As Jody points out when recalling an old post of mine that drew appreciative attention to some recent roots music, like any love, patriotism or localism or any other form of fierce love for the heath gods can be blind. Doubtless. In fact, xenophobia is probably our natural state. If we love our homes and homelands, then we usually feel a certain peremptory pride, something that easily slides into disdain for strangers.

I suppose every localism pays a price. He points out that G.K. Chesterton reflected something of the antisemitism that circulated at the time. A sorry fact, though a complicated one that we often smugly denounce from our position of imagined moral superiority.

I have my own memories. Growing up in Maryland, it was easy to cultivate Confederate loyalties. There is something hopelessly attractive about the Lost Cause, at least to a certain kind of ten-year-old. I remember devoting a great deal of time to making my own Stars and Bars with a white sheet and magic markers. I would storm around in the neighborhood with my friend as we imagined ourselves Stonewall Jackson and Robert E. Lee. (I’m sorry, but Grant and Sherman just don’t fire the imagination in the same way.)

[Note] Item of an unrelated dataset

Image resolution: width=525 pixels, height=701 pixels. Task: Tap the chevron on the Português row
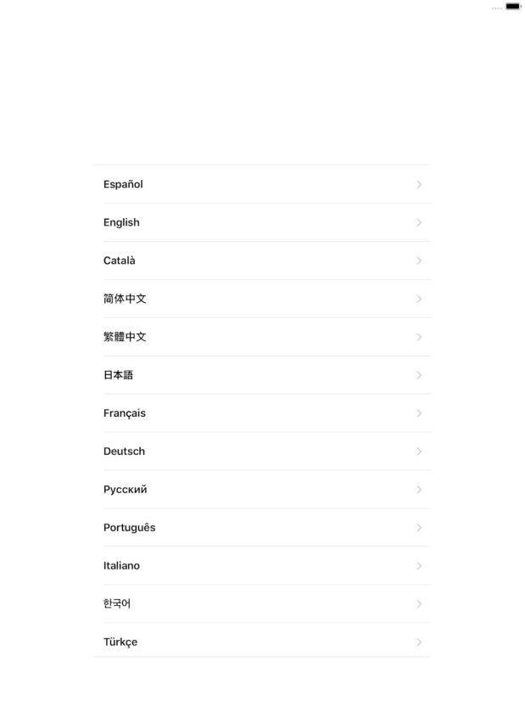(419, 528)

One day a friend of my mother’s was visiting. She saw us out the back window and stormed out with a fierce look on her face. “I don’t ever want to see you with that flag again,” she said to me in a tone of voice that commanded instant obedience.

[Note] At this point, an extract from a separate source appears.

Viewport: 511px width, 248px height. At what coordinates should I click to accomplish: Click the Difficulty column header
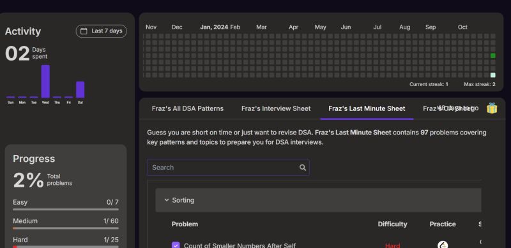pyautogui.click(x=392, y=224)
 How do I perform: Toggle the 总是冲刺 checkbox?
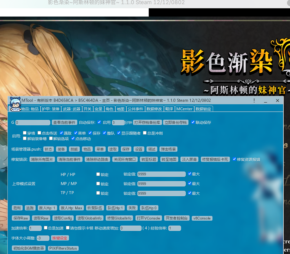[145, 133]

Well, you might say, that’s a good example of localism gone bad. Southern pride mixed up with slavery and Jim Crow—and my mother’s friend applying a much needed moral break on the whole toxic brew. I’m not so sure. You see, she was from New Hampshire.

I don’t want to defend the Chesterton’s antisemitism or Southern racism or any other perversion of localism. But we need to recognize that love cannot be both fierce and dispassionately critical, serenely universal. The cosmopolitan Stoic sage tends to lack a sense of commitment. A universal perspective tends toward jaundiced cynicism.

Given the choice, I’ll take the blind love and I’ll try to correct its faults. I think love endorsed and corrected goes with the grain, while a cosmopolitanism that tries to inject a sense of local loyalty tends to fail. After all, a true love of place can embrace what is just—for the sake of perfecting the beloved.